This post was first published on the blog of CM Health CEO, Geraint Martin. To read more from his blog, visit: www.cmdhbceoblog.wordpress.com
Sustaining change is equally as challenging as making it. But over the course of my last three visits to CM Health and Ko Awatea, I’ve been so impressed by the progress being made here, particularly with regards to patient safety. It’s never easy to learn within your own system but despite that, clinicians here are truly interested in making improvements to the quality of care they provide and finding ways to overcome traditional barriers.
One of the stellar examples I discovered was during a recent visit to Ward 9 at Middlemore Hospital. The visit started when I joined the nurses and other frontline staff in front of a board, on which the number of days the ward has been free of CLAB (Central Line Associated Bacteraemia) infections is recorded. It’s now up to more than 900 days – among some of the best results achieved worldwide and a truly inspiring result.
The pride of the staff was incredible but there were several other things I noticed too. One was teamwork. Nobody stood up and said this was a nursing project or this was my project. The sense of team was palpable and truly a critical ingredient to this kind of success.
Second was the intensity and rigour with which the team pursues success. The staff showed me everything from education and supply management to training and engagement of patients. They also do deep analysis whenever they have a patient they can learn from. There was simply no let up in the tempo of improvement, even though this change has been sustained for a long period. You might think that staff assume the practise is embedded and let things slip over time. On the contrary, the team doesn’t take it for granted and is committed to improving every single day. This motivation was true elsewhere too. When I asked them what else they had improved, they showed me work they’re doing around hand hygiene, reducing patient falls and their safety agenda. They really are equally excited about these other areas.
Finally, I asked them how they spread this change to other units, both within Middlemore and beyond. Again, they described a structure with monthly meetings where people come together and share what they’ve learned.
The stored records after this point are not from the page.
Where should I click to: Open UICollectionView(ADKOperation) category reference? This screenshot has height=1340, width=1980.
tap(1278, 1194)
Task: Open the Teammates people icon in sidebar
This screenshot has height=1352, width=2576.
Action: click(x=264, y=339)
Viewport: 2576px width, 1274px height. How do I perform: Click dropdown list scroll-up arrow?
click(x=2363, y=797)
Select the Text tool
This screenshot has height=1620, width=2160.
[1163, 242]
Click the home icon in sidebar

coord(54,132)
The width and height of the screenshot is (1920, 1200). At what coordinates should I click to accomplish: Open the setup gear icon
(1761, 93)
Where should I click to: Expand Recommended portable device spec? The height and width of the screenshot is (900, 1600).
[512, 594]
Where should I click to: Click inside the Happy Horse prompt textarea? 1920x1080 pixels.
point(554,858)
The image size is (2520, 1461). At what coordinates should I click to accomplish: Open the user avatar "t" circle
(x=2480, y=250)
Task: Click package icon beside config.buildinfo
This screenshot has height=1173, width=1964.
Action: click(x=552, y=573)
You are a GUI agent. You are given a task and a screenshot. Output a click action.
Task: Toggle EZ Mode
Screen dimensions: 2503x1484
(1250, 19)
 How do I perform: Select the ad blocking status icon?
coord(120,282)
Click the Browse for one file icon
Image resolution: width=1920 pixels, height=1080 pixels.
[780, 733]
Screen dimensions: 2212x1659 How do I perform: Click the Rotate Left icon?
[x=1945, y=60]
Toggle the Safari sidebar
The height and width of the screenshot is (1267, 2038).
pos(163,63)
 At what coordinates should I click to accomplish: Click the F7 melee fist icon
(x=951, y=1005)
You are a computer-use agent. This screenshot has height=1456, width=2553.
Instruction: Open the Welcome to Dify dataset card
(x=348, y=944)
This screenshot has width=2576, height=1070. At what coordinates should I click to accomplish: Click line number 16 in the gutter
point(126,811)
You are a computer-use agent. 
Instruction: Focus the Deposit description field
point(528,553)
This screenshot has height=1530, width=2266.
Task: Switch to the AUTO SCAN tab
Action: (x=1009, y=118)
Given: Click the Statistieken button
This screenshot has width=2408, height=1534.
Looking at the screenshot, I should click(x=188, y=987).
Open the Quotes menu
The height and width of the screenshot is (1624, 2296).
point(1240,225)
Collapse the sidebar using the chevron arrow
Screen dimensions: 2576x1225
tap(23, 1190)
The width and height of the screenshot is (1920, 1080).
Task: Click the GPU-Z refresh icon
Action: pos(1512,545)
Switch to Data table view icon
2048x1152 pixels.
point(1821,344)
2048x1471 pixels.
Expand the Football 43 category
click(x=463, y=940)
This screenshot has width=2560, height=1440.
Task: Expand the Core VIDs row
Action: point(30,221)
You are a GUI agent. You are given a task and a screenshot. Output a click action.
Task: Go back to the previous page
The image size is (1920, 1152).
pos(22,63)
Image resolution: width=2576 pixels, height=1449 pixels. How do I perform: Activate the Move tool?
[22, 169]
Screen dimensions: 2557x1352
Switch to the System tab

I think Ward 9’s achievement is a wonderful example of an organisation-wide commitment to safety, from CEO Geraint Martin right down to the team doing the work with the patients. Everybody’s aligned on this one mission.
There’s no doubt that this kind of alignment is critical to success. During an APAC workshop I was teaching on leadership, I asked everybody in the room to close their eyes and point north. You can imagine what it looked like when they opened their eyes – there was no alignment. They all laughed as they realised they were all pointing in completely different directions, despite all being sure they were right! I asked someone with a cellphone to figure it out and within a minute, three people had the right answer, pointed due north and everyone followed on. Direction is important.
It’s a fun exercise to illustrate a point in a workshop, but in a very busy environment like a hospital, ensuring that everybody is aligned north really is important. Without senior leaders’ attention, people often move on to the next big thing. If people aren’t holding each other accountable, they drift onto something else and you end up reverting to prior bad performance. I remember speaking to a Vice-President for Nursing in another country who said, “We’re excellent at improving. We improve the same things every year.”
The work you’re doing here at CM Health is very promising. There’s a real sense of curiosity, albeit a shy curiosity! Everybody is open to learning and fostering a sense of community improvement where people come together and work on collaboratives or projects to build improvement momentum. Coupled with that, you have the leadership momentum to keep your change sustainable.
I’d say that the next step for you is to continue to build innovation capacity and improvement capability. We’re going to need new models. You already have some wonderful ones, like the Manukau SuperClinic, but we’re going to need to be even more innovative. We also need to better partner with patients. I think patients can help but the health system still tends to treat them in a paternalistic way. The big shift I think we need to make is from “I’m taking care of you” to “I’m taking care with you”. We need to encourage patients to say what they want and what matters to them, and then sit down and talk with them about the best way to achieve those goals.